Да где уж тут устроиться — лес пошел и вовсе необычный. Деревья кривые, тянутся кверху на обнаженных, выгнутых под углом корнях, держатся в трясине, точно вцепились самыми кончиками когтей, вокруг них черноземная жижа, налипающая на сапоги и срывающая с ног лапти. С наступлением сумерек усилился и дождь, хотя ветер немного утих и стало заметно холоднее. Но глаза приспособились к постепенно сгущающейся тьме и все еще довольно хорошо различали окрестность. Ратники выбрались на подобие какого-то островка с десятком замшелых елей, высившихся над выгнутыми корнями и глубокими вадьями вокруг, примостились на выступах корней, где можно было привалиться спиной к стволу дерева. Развести костер нечего и думать, всухомятку пожевали то, что еще нашлось в сумках и котомках; все так устали, что есть даже не хотелось, только и думали о том, как бы скоротать тягостную бессонную ночь.
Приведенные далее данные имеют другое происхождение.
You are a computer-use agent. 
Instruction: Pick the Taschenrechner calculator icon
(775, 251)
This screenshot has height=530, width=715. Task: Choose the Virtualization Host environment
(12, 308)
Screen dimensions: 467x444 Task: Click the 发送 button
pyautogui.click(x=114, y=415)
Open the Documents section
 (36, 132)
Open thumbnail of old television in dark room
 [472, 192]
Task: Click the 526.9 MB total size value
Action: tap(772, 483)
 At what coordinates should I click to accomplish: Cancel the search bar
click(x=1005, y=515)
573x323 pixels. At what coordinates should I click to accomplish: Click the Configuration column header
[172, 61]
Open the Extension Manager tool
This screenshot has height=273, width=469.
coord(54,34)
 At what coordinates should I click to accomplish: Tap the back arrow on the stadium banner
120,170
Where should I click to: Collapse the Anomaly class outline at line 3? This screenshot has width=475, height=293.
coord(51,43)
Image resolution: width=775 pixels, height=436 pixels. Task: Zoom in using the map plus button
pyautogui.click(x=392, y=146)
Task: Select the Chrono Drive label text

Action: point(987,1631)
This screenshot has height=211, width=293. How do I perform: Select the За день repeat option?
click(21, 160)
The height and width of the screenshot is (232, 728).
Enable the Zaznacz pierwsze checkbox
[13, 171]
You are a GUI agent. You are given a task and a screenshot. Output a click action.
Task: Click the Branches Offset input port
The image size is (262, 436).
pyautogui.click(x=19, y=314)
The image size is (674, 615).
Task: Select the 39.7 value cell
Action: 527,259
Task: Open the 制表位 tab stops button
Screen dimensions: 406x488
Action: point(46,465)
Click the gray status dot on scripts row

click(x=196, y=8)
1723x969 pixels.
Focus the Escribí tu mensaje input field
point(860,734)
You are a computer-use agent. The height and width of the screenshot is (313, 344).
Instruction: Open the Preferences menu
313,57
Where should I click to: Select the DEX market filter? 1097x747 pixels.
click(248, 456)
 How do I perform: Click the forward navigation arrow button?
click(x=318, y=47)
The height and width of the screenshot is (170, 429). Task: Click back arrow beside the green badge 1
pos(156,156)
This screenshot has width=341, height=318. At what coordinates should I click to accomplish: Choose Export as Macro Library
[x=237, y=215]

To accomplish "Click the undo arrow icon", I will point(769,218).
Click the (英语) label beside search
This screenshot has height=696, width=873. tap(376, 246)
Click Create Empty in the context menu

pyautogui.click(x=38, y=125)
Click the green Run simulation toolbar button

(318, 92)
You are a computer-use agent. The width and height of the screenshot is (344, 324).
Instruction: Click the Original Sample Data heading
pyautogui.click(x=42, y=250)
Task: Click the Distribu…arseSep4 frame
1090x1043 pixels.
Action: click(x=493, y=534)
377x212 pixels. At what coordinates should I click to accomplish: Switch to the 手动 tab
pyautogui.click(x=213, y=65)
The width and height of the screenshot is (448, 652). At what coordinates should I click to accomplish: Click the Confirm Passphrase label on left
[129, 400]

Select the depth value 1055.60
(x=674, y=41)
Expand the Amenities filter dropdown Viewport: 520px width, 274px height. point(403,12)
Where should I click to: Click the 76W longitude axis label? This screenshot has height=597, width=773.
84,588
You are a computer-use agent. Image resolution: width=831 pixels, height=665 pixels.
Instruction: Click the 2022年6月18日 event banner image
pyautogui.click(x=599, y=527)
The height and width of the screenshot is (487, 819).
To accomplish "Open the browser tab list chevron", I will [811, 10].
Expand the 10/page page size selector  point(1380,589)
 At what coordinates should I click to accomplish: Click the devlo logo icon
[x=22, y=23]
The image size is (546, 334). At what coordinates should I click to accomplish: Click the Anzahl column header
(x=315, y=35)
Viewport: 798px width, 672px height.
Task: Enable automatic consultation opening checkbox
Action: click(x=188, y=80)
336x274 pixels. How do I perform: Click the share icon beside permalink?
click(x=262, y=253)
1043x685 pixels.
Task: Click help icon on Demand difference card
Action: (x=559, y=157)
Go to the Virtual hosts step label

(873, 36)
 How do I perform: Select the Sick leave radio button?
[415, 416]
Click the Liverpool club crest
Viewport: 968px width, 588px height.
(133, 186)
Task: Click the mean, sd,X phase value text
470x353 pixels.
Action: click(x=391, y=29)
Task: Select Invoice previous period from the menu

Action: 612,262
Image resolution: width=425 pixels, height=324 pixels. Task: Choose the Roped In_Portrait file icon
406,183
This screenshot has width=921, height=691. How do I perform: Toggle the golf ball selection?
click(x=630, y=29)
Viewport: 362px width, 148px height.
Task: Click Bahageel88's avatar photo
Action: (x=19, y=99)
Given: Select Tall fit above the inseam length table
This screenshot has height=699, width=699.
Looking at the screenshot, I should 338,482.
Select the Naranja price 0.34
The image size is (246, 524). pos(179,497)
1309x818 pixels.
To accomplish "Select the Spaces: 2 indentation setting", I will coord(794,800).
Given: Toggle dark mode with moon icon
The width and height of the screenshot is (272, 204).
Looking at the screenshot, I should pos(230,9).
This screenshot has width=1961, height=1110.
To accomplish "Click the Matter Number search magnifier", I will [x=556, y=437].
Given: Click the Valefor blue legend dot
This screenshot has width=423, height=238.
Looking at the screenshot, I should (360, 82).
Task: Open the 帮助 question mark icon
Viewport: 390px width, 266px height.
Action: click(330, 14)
Мартынь был так погружен в мрачные думы, что даже котомки не развязал. Симанис и Криш сидели под этой же елью с другой стороны и о чем-то перешептывались, но Мартынь не прислушался. Напротив, на корнях соседнего дерева, кто-то прикорнул так близко, что колени их соприкасались. Мартынь заметил, что тот дрожит, значит, насквозь промок и замерз. Нагнувшись и пристально вглядевшись, он узнал Мегиса.
— Ты, видно, совсем промок? Садись рядом да привались ко мне, оно и потеплее будет.
Но пленный еще дальше отодвинул свои колени.
— Не могу я ни сесть рядом, ни привалиться.
— Неужто так окоченел?
— Нет, не потому… Я… У меня… От меня надо подальше… Я всех… вшами наделю.
— Вот оно что, Мегис, горемычный! И много же ты, видать, перенес.
Мегис тяжело вздохнул, и в этом вздохе слышались слезы.
— Много, много, страх как много. А что ты думаешь, семь лет — это шутка?
— Что ты врешь? Не станешь же уверять, что семь лет бродил по лесам?!
— По лесам только с этой весны, а все остальное — по белому свету.
Мартынь подумал: слыхать слыхал, но видывать таких бывалых людей еще не приходилось. Стало быть, он многое знает.
— В сон тебя, верно, еще не клонит, да и соснуть в этакую ночь все равно не удастся. Расскажи-ка лучше, что тебе довелось пережить.
Двое сидевших с другой стороны ели поддержали — пускай рассказывает. Эстонца не надо было упрашивать, видно, ему самому давно уже хотелось все рассказать, только вот слушателей не находилось. Хоть и глупо это, но каждому кажется, что на душе легче станет, если другие узнают о перенесенных тобой страданиях. И вот Мегис начал рассказ, подолгу роясь в скудном запасе нужных латышских слов, наверняка что-то произнося не так и противоположное тому, что хотел сказать. Порою слушатели, сомневаясь или вовсе не веря, перебивали его, но он слышал только себя одного, а до других ему не было дела. Столько лет ему не давали говорить — как же теперь удержишься, когда язык, наконец, развязался?
Каждому судьба заранее уготована. Один родится и умирает в том же самом овине, из дому выбирается раз в год, когда с господским льном надо ехать в Тарту, и разнообразия-то в жизни — порка на господской конюшне, да и то, коли повезет, дай бог только раз в месяц. Иного власти заберут на войну, и случится, что он лет через тридцать вернется, чтоб его вскоре зарыли рядом со старухой и умершими от моровой оспы детьми. Уже на крестинах Мегиса стало ясно, что на роду ему написана бродяжья жизнь. Первая крестная, хватив лишку, перепутала его, завернутого в белую пеленку, со штукой холста и кинула в ларь, и долгое время все, кто собрался на крестины, искали его как угорелые, пока не сообразили, где он, задыхаясь, орет. Другая, неся его в церковь, запнулась о поваленный ветром плетень и упала в грязь. По дороге домой захмелевшие мужики, и первым среди них — собственный отец, придумали забаву — перекидывать мальчонку из рук в руки. В конце концов он посинел и зашелся.